Data for processing ->
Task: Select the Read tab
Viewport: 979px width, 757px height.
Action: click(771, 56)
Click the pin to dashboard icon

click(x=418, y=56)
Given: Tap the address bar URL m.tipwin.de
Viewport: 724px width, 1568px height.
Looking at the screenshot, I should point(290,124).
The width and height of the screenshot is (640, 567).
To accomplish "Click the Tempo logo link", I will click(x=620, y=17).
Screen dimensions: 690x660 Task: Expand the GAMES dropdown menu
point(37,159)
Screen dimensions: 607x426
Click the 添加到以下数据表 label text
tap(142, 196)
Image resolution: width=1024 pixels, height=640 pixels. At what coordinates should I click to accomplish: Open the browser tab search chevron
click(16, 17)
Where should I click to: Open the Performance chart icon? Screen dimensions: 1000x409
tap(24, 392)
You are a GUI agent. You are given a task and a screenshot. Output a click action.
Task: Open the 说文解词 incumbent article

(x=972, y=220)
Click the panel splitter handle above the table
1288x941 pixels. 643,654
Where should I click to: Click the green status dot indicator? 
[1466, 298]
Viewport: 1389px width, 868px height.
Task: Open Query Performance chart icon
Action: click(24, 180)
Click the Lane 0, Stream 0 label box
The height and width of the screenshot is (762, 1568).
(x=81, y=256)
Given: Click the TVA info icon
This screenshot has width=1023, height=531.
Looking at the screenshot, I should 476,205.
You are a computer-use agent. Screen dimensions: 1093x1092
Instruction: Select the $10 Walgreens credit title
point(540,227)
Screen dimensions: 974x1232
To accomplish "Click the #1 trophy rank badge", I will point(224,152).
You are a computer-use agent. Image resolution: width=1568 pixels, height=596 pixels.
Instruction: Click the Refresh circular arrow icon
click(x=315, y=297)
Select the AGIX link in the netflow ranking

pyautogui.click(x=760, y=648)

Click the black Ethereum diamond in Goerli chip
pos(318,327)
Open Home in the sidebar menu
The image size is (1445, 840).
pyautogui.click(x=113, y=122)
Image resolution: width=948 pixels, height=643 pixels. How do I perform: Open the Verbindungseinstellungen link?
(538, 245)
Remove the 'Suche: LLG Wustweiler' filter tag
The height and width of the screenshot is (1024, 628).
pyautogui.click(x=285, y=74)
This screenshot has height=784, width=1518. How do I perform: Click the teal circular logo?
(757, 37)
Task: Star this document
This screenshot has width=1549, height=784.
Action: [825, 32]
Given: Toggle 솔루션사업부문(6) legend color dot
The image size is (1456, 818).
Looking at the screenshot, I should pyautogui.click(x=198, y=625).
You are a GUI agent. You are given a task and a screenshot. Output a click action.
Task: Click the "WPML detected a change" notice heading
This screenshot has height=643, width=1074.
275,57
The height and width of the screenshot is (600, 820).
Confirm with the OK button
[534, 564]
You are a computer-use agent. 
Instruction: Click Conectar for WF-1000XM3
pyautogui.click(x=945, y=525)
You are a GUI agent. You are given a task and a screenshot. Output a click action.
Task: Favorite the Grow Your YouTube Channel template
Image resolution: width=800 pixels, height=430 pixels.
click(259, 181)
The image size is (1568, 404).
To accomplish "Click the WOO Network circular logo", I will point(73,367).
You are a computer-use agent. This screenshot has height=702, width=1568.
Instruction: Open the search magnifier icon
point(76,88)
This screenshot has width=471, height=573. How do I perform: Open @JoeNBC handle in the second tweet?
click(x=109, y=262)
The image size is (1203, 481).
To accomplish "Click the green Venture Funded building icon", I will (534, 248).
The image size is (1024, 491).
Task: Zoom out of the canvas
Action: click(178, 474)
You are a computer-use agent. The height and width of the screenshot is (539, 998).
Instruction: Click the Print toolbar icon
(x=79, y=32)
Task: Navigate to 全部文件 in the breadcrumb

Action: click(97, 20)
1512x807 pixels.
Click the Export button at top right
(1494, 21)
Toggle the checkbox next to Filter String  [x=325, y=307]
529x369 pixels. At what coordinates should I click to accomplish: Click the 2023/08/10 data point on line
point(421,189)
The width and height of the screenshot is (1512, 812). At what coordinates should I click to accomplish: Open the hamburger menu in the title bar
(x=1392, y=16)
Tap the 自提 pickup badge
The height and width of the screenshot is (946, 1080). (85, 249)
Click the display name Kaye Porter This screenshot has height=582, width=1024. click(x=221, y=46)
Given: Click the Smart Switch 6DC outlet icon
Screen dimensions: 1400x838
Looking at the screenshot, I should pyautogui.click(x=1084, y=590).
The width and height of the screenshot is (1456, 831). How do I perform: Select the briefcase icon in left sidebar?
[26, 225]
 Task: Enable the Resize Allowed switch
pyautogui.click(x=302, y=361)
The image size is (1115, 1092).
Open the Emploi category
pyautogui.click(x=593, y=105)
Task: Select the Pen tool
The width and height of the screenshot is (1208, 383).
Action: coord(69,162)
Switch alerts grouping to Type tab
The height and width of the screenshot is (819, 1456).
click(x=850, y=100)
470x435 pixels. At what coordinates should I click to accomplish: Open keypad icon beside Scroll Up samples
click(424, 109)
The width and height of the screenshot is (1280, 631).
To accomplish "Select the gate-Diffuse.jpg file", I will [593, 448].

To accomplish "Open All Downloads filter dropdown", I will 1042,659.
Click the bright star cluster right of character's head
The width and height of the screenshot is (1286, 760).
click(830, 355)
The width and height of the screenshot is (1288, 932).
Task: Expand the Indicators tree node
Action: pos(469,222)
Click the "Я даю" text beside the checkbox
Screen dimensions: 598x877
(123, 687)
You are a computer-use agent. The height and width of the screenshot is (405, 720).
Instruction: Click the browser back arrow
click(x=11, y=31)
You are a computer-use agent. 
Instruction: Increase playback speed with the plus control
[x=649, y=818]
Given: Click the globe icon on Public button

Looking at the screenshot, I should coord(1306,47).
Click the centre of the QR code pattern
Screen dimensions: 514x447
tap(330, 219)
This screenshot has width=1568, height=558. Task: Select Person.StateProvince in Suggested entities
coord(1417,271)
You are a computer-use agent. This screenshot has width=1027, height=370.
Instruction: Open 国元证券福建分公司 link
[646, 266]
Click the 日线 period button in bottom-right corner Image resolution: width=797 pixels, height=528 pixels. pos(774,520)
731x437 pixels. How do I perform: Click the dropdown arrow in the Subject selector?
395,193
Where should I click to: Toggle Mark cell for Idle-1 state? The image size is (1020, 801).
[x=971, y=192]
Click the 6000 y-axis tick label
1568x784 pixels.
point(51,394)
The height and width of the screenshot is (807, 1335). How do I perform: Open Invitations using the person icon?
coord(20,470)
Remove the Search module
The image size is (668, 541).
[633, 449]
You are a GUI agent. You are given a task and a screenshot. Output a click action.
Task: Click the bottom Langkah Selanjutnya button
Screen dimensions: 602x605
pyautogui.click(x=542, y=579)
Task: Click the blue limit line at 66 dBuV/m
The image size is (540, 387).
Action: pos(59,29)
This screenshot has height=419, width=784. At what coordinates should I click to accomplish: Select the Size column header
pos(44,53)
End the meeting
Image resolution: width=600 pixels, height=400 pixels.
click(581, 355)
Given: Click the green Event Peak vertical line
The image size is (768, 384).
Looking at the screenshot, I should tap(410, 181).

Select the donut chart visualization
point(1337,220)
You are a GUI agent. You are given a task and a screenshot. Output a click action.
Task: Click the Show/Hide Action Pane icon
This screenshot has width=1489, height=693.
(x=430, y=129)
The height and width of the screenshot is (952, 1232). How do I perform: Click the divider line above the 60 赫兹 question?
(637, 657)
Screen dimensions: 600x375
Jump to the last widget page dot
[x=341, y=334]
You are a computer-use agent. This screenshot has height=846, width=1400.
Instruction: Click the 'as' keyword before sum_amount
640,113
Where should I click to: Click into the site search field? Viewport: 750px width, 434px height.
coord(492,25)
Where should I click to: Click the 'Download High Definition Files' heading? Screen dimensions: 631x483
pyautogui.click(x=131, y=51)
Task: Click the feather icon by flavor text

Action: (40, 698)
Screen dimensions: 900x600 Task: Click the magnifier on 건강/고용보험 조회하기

Task objective ->
Can you reproduce the data between the lines holding "Screen dimensions: 690x660" and "pyautogui.click(x=760, y=648)", inclusive, with "Instruction" replaced by "Command" and everything else left unchanged?

Result of this task ->
Screen dimensions: 690x660 Task: Expand the GAMES dropdown menu
point(37,159)
Screen dimensions: 607x426
Click the 添加到以下数据表 label text
tap(142, 196)
Image resolution: width=1024 pixels, height=640 pixels. At what coordinates should I click to accomplish: Open the browser tab search chevron
click(16, 17)
Where should I click to: Open the Performance chart icon? Screen dimensions: 1000x409
tap(24, 392)
You are a GUI agent. You are given a task and a screenshot. Output a click action.
Task: Open the 说文解词 incumbent article

(x=972, y=220)
Click the panel splitter handle above the table
1288x941 pixels. 643,654
Where should I click to: Click the green status dot indicator? 
[1466, 298]
Viewport: 1389px width, 868px height.
Task: Open Query Performance chart icon
Action: click(24, 180)
Click the Lane 0, Stream 0 label box
The height and width of the screenshot is (762, 1568).
(x=81, y=256)
Given: Click the TVA info icon
This screenshot has width=1023, height=531.
Looking at the screenshot, I should 476,205.
You are a computer-use agent. Screen dimensions: 1093x1092
Command: Select the $10 Walgreens credit title
point(540,227)
Screen dimensions: 974x1232
To accomplish "Click the #1 trophy rank badge", I will point(224,152).
You are a computer-use agent. Image resolution: width=1568 pixels, height=596 pixels.
Command: Click the Refresh circular arrow icon
click(x=315, y=297)
Select the AGIX link in the netflow ranking

pyautogui.click(x=760, y=648)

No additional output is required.